I had thought before reading it that this essay would not pose any problem for me, but it turns out that many parts of it - Mosebach's lamentable view of Benedict's renunciation and his outrageous dismissal of his 'hermeneutic of continuity' - came as a great shock, as Mosebach seems to be damning of Benedict XVI on the whole while offering only faint praise insofar as Summorum Pontificum alone... The entire anti-Benedict 'traddie' bloggers brigade must be raising incense to Mosebach for this.

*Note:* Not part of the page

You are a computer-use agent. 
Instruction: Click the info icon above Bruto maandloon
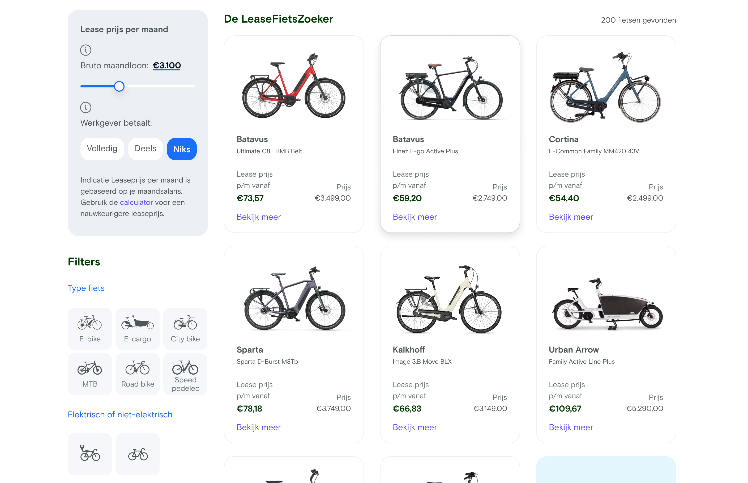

One shouldn’t speak of a “cult of personality” when describing the papal devotional items that are offered to the hordes of pilgrims and tourists round about Saint Peter’s in Rome: postcards and calendars, coffee cups and silk cloths, plates and plastic gadgets of every kind, always with the picture of the current happily reigning Holy Father—and next to them also those of Popes John Paul II, John XXIII, and even Paul VI.

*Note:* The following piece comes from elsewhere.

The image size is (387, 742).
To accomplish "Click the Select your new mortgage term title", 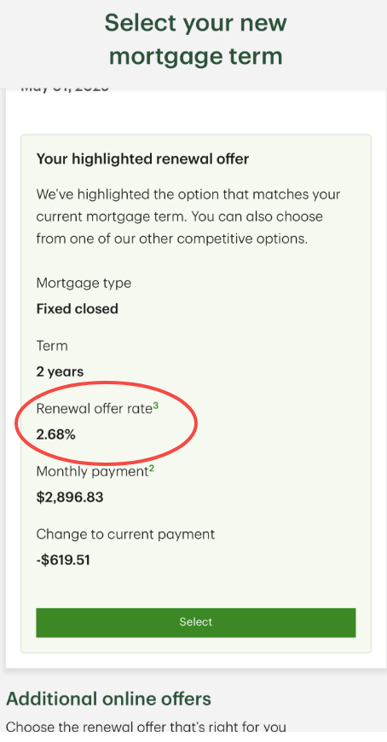I will [x=196, y=39].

There is only one pope you will not find in any of the souvenir shops—and I mean none, as if there were a conspiracy here. To dig up a postcard with the picture of Benedict XVI requires the tenacity of a private detective. Imperial Rome knew the institution of damnatio memoriae: the extinction of the memory of condemned enemies of the state. Thus, Emperor Caracalla had the name of his brother Geta — after he had killed him — chiseled out of the inscription on the triumphal arch of Septimius Severus.

It seems as if the dealers in devotional goods and probably also their customers (for the trade in rosaries also obeys the market laws of supply and demand) had jointly imposed such an ancient Roman damnatio memoriae on the predecessor of the current pope. [This is, of course, most disturbing news, and I am surprised no one seems to have reported this at all. Is it possible none of the Vaticanistas have ever bothered to check what the souvenir stores and kiosks around St. Peter's Square are selling? Or if they had been aware of this apparent blackout of Benedict XVI from the memorabilia market, why has no one tried to find out why from the store owners. If they can still sell memorabilia about John XXIII and Paul VI, they surely cannot claim they are not stocking any Benedict XVI items because no one would buy them! Or maybe it's worse – and they will claim no one is making any Benedict XVI items any more!]

It is as if, on this trivial level, should be accomplished that which Benedict himself could not resolve to do after his resignation (disturbing to so many people, profoundly inexplicable and still unexplained) [Et tu, Mosebach??? ... And oh yes, as it turns out, maxime te, Mosebach, especially you!] — namely, to become invisible, to enter into an unbroken silence.

Those especially who accompanied the pontificate of Benedict XVI with love and hope could not get over the fact that it was this very pope who, with this dramatic step, called into question his great work of reform for the Church. [This is preposterous, coming from someone like Mosebach! How can Benedict's retirement 'call into question' any of his achievements in any way? It is almost like saying that the death of a great man 'calls into question' his achievements, even granted that retirement is voluntary and not inevitable like death.]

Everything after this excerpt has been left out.